Assigned task:
Every line in the listing below from the one with "Viewport: 640px width, 396px height." through the one with "Click the 球队 column header" is to be reproduced exactly, both ends included; leave out the rest.

Extracted information:
——————
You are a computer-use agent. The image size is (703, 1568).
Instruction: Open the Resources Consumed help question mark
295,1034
——————
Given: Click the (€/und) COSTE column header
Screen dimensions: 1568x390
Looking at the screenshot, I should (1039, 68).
——————
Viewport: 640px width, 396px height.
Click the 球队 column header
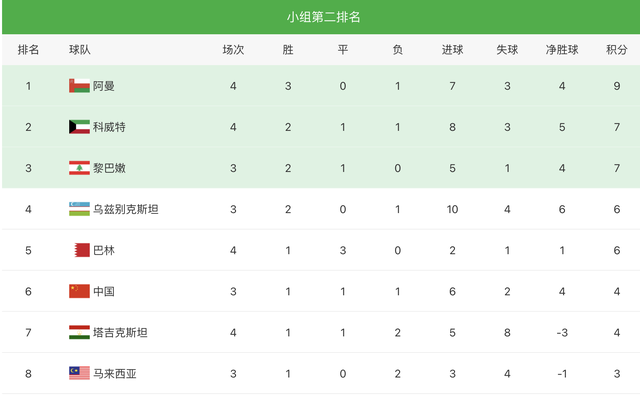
——————
Exercise response:
Viewport: 640px width, 396px height.
Click the 球队 column header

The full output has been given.